▶ EXCERPT TO READ:

******

In prior posts, Byron Henry and I have opined on a split among the intermediate courts of appeals regarding whether 41.0105 of the Texas Civil Practice and Remedies Code abrogates the collateral source rule and whether evidence of medically expenses initially incurred but ultimately written off should be excluded from evidence at trial or applied post-verdict by the trial court. The Texas Supreme Court resolved both issues today in an opinion affirming the Tyler court of appeals’ judgment in Haygood v. Garza.
The main take-away is that amounts written-off by providers must be excluded from evidence at trial. In other words, the jury should only see evidence of medical expenses actually and ultimately charged to the claimant, not bills showing initial charges before required write-offs. The majority opinion may be found here. Justice Lehrmann’s dissent, in which Justice Medina joined, may be found here.
Additional take-aways you need to know before your next trial, however, are below:
- A plaintiff is not entitled to recover medical expenses that have been written off by the insurance provider, Medicare, or the like. Such expenses are not collateral benefits protected by the collateral source rule. "[T]he common-law collateral source rules does not allow recovery as damages of medical expenses a health care provider is not entitled to charge." (Slip Op. at 9).

******

▶ INFORMATION SUPPLIED:
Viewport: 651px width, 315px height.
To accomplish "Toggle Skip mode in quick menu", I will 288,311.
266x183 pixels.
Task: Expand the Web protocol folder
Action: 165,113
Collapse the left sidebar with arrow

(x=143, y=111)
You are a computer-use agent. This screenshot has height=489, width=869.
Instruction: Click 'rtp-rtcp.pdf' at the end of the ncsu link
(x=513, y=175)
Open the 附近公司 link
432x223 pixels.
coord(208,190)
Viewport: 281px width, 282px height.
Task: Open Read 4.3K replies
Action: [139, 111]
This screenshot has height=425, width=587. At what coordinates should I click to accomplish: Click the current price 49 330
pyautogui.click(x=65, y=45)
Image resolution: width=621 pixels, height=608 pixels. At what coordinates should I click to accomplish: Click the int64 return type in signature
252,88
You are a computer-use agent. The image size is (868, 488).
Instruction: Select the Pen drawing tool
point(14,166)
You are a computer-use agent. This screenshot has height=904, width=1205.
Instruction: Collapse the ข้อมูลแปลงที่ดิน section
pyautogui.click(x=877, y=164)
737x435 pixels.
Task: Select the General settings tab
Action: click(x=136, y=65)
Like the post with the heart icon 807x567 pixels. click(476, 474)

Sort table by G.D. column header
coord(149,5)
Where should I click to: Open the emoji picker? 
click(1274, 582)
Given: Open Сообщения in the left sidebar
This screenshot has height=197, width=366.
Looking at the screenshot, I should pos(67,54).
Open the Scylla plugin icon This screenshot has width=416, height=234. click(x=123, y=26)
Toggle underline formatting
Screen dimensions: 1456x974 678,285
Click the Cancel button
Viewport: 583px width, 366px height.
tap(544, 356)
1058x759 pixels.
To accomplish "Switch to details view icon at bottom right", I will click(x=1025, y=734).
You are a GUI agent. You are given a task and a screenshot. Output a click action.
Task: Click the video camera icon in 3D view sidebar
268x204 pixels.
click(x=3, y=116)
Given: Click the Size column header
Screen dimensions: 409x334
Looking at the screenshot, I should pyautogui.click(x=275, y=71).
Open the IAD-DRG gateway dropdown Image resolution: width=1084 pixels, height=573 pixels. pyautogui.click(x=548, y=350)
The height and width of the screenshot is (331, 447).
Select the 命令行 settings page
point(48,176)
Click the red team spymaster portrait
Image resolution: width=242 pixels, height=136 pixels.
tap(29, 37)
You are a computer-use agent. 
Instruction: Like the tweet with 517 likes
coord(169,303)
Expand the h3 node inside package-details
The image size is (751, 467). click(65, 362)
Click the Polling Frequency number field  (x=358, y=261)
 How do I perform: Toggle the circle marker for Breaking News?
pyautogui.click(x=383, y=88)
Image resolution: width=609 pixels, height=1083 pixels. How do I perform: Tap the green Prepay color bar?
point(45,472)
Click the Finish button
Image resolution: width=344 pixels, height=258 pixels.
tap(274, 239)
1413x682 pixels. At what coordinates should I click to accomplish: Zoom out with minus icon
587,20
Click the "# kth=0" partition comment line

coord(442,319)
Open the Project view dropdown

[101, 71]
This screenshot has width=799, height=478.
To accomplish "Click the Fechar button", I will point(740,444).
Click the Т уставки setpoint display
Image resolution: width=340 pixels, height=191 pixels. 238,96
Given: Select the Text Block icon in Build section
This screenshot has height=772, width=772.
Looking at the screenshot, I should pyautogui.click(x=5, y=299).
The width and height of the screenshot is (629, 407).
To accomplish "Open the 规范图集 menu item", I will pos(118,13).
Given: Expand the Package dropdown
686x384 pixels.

******

▶ WORK TASK A:
In the post, whose judgment did the Texas Supreme Court affirm in Haygood v. Garza?
▶ WORK TASK B:
Update the part of the post that begins at the words "The main take-away" and stops after "(Slip Op. at 9).", putting "Medicaid" in place of "Medicare".

▶ ANSWER A:
It affirmed the judgment of the Tyler court of appeals.

▶ ANSWER B:
The main take-away is that amounts written-off by providers must be excluded from evidence at trial. In other words, the jury should only see evidence of medical expenses actually and ultimately charged to the claimant, not bills showing initial charges before required write-offs. The majority opinion may be found here. Justice Lehrmann’s dissent, in which Justice Medina joined, may be found here.
Additional take-aways you need to know before your next trial, however, are below:
- A plaintiff is not entitled to recover medical expenses that have been written off by the insurance provider, Medicaid, or the like. Such expenses are not collateral benefits protected by the collateral source rule. "[T]he common-law collateral source rules does not allow recovery as damages of medical expenses a health care provider is not entitled to charge." (Slip Op. at 9).